Exercise: In the review below, why does the American volume "take things up a notch" compared with Harvard's earlier "New Histories"? Answer in one to three sentences.

— start of Page text —

Look up Greil Marcus’s chapter on Moby-Dick in Harvard’s New Literary History of America, and you’ll find a TV Guide description of John Huston’s 1956 film version: “A mad captain enlists others in his quest to kill a white whale.” It’s Melville’s epic reduced to a sentence of plot summary, which is funny, maybe. But then Marcus glosses the sentence, “Isn’t that America, the thing itself, right there?” and it starts to get confusing. After all, what’s he saying? Is it just the old stuff about Ahab being an emblem of American imperial ambition? Or are we meant to wince at the American adeptness at turning art into advertisement? Or maybe (a bit of a stretch, but who knows?) Marcus and his co-editor Werner Sollors are the “mad captains enlisting others” in commissioning the essays designed to hunt down that inscrutable beast, “America”? In lieu of an answer, Marcus lets loose a swirl of allusions, some of them obvious, most of them not: Edmund Wilson’s likening Ahab to Ulysses S. Grant in Patriotic Gore; Elvis Presley raising a mic stand like a harpoon during his 1968 comeback concert; a brief appearance of a whale in Todd Haynes’s I’m Not There; an episode of Law and Order in which one character is a literature professor and Melville specialist. Depending on your tastes, this is either spellbinding secret history or a rote exercise in épater le bourgeois, as if the essay were overeager to replace piety with kitsch.
Whatever the connection to Moby-Dick, the stream of references in Marcus’s essay certainly are like a micro-performance of the volume as a whole. In keeping with Harvard’s previous two “New Histories”—of French literature, edited in 1989 by Denis Hollier; and of German literature, edited in 2004 by David Wellbery—the New Literary History of America is a collection of short commissioned essays, more or less quirky in its selection and treatment of topics, rather than avowedly comprehensive and programmatic, and designed to expand the territory covered by the word “literature.” More deliberately eclectic than the French and German histories, the American installment—which runs from the appearance of the name “America” on a map in 1507 to the presidential election of Barack Obama in 2008—takes things up a notch. As Harvard’s executive editor of the humanities Lindsay Waters puts it, the book is “not meant to be an encyclopedia but a provocation.”

— end of Page text —
— start of Data lines —

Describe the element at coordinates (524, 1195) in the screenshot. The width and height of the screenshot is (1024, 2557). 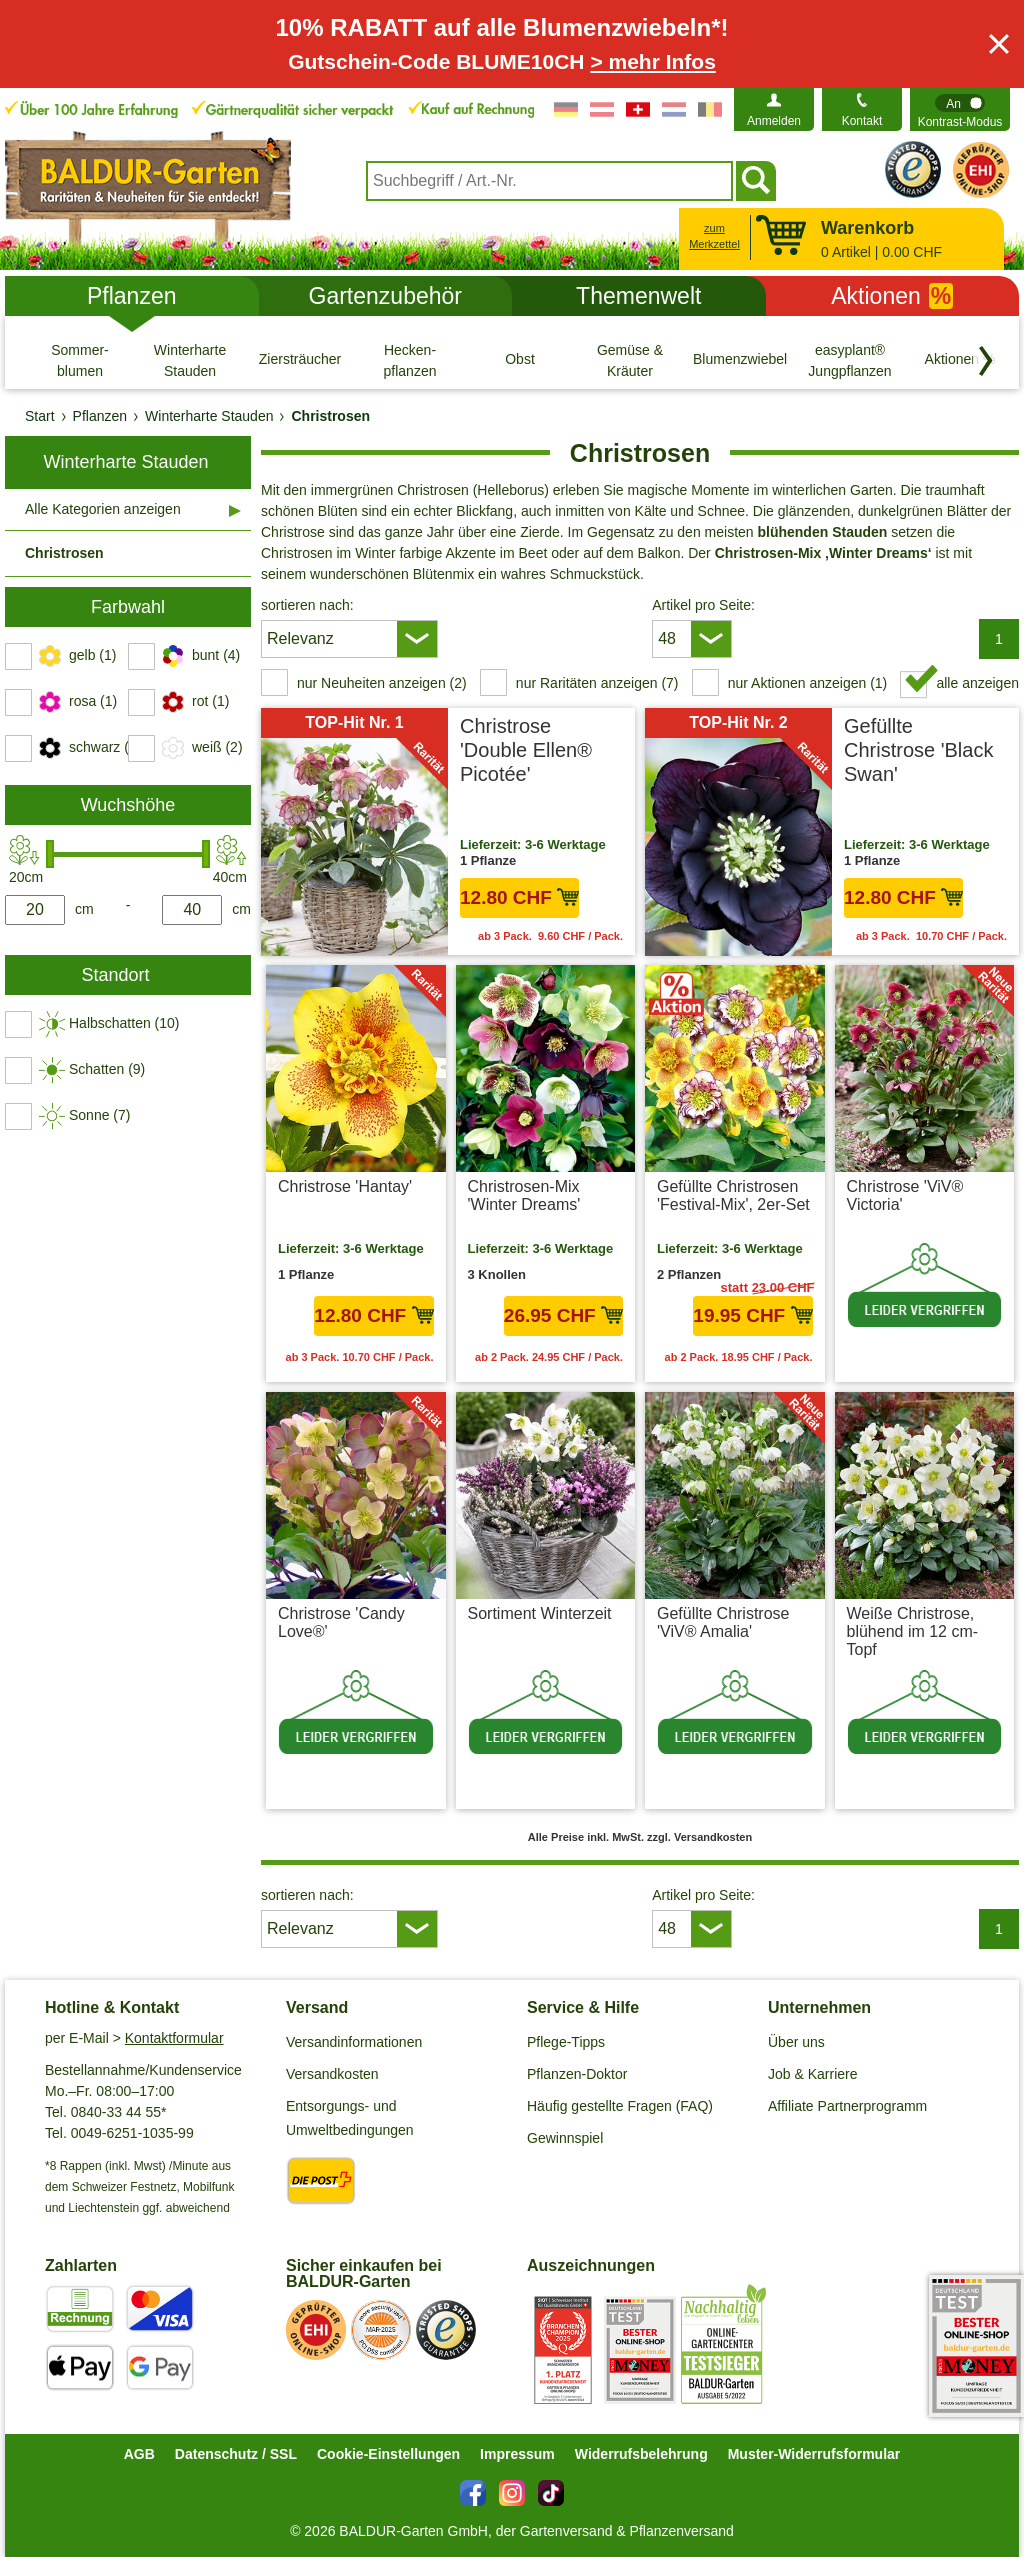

— end of Data lines —

Reply to the task: The American installment is more deliberately eclectic than the French and German histories that came before it. It also covers a span running from the name "America" appearing on a map in 1507 to Barack Obama's election in 2008.